Thomson argued that Kagame’s trade-off of civil liberties for “peace” primarily benefits the elite in Kigali, saying, “The problem is that Rwanda has denied rights and has not delivered on jobs or poverty reduction outside the capital. The system works to serve those in power in Kigali.”
One example for Thomson’s argument about Rwanda’s stifled political space is the case of Ms. Victoire Ingabire, a prominent opposition figure in the country. She returned from exile in 2010 to challenge Kagame’s rule, and then arrested and sentenced to eight years in prison. Also, independent media outlets have either shut down, fled the country, or chosen to self-censor. A 2022 report accused the Rwandan government of using surveillance, harassment, and arbitrary detention to silence critics.

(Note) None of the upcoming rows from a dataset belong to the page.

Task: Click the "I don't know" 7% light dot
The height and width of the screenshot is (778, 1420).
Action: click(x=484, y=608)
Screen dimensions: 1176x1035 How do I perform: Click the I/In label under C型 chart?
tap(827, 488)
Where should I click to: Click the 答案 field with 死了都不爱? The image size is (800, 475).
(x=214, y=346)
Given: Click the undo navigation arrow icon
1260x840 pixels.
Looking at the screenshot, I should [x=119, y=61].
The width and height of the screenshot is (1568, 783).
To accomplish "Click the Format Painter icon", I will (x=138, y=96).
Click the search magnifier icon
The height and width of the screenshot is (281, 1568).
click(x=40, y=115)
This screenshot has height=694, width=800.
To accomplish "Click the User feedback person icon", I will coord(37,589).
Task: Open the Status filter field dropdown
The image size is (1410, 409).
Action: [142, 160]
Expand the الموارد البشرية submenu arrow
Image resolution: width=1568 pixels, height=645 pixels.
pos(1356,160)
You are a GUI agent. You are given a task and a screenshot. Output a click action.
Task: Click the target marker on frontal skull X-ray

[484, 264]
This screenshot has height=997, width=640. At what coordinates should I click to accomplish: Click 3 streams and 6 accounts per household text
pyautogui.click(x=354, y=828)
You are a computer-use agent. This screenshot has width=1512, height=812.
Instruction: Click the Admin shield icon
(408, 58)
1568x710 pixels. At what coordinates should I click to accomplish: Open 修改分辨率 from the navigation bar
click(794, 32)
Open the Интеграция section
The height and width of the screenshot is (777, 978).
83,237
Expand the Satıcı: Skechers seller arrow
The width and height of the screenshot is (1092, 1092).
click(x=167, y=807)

Thomson herself experienced the regime’s scrutiny firsthand. During her research trip in 2006, Rwandan officials detained her, confiscated her passport, and subjected her to “re-education” sessions after discovering she had interviewed a former Hutu prisoner. A year later, she was declared persona non grata.
“Judicial authorities in Rwanda, lacking the independence to stand up and protect free speech in accordance with international law, have unjustly convicted and jailed people based on their protected speech and opinions,” said Lewis Mudge, Central Africa director at Human Rights Watch in a press statement.
There are also concerns about Kagame’s extended stay in power. After amending the constitution in 2015, Kageme won reelection in 2017 with 98.8% of the vote, extending his potential rule until 2034.
“Rwanda offers a troubling example where the appearance of progress and democratic governance masks a deeply repressive regime,” wrote Denise Zaneza, a commentator on Rwandan civic space. Still, others argue that criticism from outside often overlooks Rwanda’s unique post-genocide context.
“It’s difficult to understand Rwanda unless you understand what genocide does to a society,” noted Olayoku. “It would have been naïve to expect a soft, modern democratic transition, especially given the scale of the atrocities. When half the community are seen as perpetrators and the other half as victims, how do you create peace with just dialogue? Something has to prevent relapse.”
Selling the Rwanda Model.
In development circles, the phrase “the Rwanda model” has come to symbolize an African success story, a nation that emerged from genocide to become a symbol of order, and fast-paced reform. Clean streets, digitized public services, low corruption, and steady economic growth are often held up as proof that with the right leadership, even the most broken societies can rise.
Rwanda continues to project confidence and brand itself as a development success story. Through Vision 2050, its long-term blueprint to become an upper-middle-income country by 2035 and a high-income, knowledge-based economy by 2050, it is investing heavily in AI and pan-African entrepreneurship.
Other African countries are watching closely. Recently, the Democratic Republic of Congo announced a heavily criticized deal with FC Barcelona to launch a “Visit Congo” campaign, mirroring Rwanda’s branding playbook.
As Rwanda becomes a continental benchmark, even among admirers, the question lingers: What happens when Kagame exits the stage? Will the centralized system that has driven Rwanda’s rise be flexible enough to sustain it without him? And what becomes of a nation built on unity if dissent is still treated as a threat?